§ **TASK BRIEF**
The required output is all lines below that contain the word "will".

· · · · ·

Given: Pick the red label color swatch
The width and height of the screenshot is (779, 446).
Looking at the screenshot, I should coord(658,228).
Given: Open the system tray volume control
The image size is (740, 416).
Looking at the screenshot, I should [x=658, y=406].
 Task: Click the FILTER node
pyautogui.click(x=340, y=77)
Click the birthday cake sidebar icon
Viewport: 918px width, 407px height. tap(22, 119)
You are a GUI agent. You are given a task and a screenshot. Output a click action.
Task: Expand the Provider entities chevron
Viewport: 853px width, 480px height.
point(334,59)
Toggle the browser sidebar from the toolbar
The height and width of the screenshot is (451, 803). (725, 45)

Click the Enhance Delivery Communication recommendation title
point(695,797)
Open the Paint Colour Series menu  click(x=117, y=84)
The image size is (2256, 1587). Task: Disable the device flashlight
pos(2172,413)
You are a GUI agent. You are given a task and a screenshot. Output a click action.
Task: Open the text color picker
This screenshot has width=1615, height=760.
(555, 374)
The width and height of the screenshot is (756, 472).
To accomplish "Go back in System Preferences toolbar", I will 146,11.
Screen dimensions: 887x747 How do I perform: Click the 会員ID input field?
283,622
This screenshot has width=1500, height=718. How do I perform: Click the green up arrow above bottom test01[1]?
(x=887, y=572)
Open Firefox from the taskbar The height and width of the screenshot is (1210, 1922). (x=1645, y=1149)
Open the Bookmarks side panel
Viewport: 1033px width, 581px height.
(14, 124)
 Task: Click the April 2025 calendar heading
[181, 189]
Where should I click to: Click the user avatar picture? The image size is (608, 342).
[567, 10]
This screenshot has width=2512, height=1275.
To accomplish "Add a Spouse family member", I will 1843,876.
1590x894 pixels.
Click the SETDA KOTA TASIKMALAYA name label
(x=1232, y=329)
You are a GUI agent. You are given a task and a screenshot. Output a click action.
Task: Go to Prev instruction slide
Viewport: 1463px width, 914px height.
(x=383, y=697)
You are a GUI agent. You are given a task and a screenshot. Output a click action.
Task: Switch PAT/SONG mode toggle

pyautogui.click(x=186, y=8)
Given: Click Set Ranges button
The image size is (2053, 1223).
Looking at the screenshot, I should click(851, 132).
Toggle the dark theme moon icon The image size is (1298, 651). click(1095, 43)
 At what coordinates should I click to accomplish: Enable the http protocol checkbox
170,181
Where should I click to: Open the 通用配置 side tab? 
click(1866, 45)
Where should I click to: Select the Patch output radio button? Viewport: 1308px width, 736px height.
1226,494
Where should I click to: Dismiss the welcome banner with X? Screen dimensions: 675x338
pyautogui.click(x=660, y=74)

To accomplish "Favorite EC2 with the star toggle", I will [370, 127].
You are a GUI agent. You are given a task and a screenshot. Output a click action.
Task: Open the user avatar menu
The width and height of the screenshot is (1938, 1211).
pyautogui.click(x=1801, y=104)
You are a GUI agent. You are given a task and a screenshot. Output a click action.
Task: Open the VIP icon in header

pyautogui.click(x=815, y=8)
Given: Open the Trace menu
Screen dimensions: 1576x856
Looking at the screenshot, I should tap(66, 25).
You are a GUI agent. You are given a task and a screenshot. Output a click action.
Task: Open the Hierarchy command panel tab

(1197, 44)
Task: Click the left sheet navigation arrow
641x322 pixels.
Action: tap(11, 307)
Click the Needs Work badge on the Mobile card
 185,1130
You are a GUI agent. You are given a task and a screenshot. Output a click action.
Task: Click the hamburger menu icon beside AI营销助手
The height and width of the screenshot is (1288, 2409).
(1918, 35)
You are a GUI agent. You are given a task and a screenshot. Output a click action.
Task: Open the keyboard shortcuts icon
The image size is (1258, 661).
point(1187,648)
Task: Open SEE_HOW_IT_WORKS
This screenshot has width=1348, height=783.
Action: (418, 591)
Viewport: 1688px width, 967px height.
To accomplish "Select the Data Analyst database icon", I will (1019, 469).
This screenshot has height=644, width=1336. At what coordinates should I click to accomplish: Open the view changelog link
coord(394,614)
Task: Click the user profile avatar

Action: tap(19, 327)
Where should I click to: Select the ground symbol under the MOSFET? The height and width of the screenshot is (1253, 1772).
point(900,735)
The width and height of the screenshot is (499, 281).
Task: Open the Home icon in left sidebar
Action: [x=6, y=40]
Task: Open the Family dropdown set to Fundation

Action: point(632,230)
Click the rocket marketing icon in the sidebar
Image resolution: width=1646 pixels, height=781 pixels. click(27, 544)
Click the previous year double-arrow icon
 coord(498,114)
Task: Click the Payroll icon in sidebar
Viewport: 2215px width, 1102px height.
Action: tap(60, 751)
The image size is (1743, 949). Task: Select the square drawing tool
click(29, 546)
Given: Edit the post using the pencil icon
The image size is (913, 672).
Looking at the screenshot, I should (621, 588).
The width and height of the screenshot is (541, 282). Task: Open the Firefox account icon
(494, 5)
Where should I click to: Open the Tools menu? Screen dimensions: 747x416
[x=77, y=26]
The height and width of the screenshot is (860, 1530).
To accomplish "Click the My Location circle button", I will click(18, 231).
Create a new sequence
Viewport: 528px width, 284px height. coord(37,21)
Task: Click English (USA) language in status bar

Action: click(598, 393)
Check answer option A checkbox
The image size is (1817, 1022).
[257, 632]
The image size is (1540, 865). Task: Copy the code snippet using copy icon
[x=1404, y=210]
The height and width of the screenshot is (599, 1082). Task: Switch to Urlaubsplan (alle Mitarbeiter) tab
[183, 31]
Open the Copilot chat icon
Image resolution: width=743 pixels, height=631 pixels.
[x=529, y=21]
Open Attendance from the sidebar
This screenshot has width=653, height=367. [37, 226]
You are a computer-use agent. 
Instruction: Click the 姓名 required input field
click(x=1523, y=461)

· · · · ·

§ **ANSWER AREA**
To accomplish "Go back in System Preferences toolbar", I will 146,11.
To accomplish "Add a Spouse family member", I will 1843,876.
To accomplish "Favorite EC2 with the star toggle", I will [370, 127].
To accomplish "Select the Data Analyst database icon", I will (1019, 469).
To accomplish "Click the My Location circle button", I will click(18, 231).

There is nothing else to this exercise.